Poolz Finance Exploited for Nearly $400,000, Smart Contract Reinitialized

The launchpad project Poolz Finance (POOLZ) was exploited on BNB Chain and Polygon, resulting in a loss of nearly $400,000 and necessitating the reinitialization of its smart contract.

Poolz Finance Exploited for Nearly $400,000, Smart Contract Reinitialized

On March 15, an attack targeting Poolz Finance's launchpad on BNB Chain and Polygon resulted in the loss of $390,000 across various cryptocurrencies.

The incident was first reported by on-chain investigator PeckShield. Following their investigation, PeckShield determined that the exploit was due to an "arithmetic overflow" in the smart contract—a fundamental error that occurs when a calculation produces a result exceeding the maximum amount that can be stored.

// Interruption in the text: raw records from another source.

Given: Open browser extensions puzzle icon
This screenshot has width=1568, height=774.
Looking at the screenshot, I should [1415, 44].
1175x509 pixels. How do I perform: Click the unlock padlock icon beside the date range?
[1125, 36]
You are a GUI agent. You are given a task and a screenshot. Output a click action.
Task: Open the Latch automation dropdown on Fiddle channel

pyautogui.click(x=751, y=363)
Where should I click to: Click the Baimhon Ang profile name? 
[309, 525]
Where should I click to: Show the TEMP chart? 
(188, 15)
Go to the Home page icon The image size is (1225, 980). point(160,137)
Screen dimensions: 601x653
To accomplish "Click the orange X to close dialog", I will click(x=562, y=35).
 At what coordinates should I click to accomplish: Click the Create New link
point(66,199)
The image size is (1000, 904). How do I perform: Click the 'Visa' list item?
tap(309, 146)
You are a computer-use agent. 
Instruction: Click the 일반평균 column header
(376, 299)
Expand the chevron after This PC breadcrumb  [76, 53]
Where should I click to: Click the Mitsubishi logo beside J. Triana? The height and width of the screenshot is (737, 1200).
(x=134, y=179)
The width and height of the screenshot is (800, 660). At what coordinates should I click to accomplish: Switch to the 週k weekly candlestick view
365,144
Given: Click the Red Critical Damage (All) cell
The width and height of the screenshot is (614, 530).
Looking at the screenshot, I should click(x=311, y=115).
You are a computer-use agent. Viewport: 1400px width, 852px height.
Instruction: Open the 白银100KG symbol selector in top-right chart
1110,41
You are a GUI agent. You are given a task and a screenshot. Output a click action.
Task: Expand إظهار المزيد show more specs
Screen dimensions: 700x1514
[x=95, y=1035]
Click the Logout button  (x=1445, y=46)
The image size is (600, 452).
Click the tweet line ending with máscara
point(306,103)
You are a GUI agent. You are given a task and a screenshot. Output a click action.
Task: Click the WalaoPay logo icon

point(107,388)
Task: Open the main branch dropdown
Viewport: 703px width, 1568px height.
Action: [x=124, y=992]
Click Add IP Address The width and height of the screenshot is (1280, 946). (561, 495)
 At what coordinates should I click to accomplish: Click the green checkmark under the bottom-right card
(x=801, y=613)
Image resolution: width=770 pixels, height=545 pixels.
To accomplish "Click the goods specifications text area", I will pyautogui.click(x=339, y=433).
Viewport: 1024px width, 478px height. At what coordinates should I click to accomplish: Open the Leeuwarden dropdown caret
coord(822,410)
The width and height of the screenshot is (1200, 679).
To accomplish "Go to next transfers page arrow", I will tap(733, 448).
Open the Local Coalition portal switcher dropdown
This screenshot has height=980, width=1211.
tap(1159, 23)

Hackers exploited this vulnerability to siphon funds from the protocol through a repetitive transaction pattern within the Token Vesting contract, according to PeckShield's observations.

Upon realizing the issue, Poolz Finance announced that their team is in the process of "rebuilding" a new smart contract while preserving the liquidity levels that existed before the hack. Users will be airdropped an amount equivalent to their holdings.

The project has since withdrawn its existing liquidity from DEXs like Uniswap and Pancakeswap. Additionally, Poolz has flagged the hacker's address and frozen the stolen POOLZ tokens on the ChainPort bridge.

• Hacker address has been flagged on the explorers.
• A complete freeze has been imposed on all POOLZ porting on the ChainPort bridge.
• Remaining liquidity has been removed from Uniswap and Pancakeswap.

— Poolz Finance | We’re Hiring! (@Poolz__) March 15, 2023

Users are advised not to interact with Poolz's smart contract as it may result in the loss of funds.

In response to the negative news, the price of POOLZ has plummeted from $4.10 to $0.137, a drop of over 96%.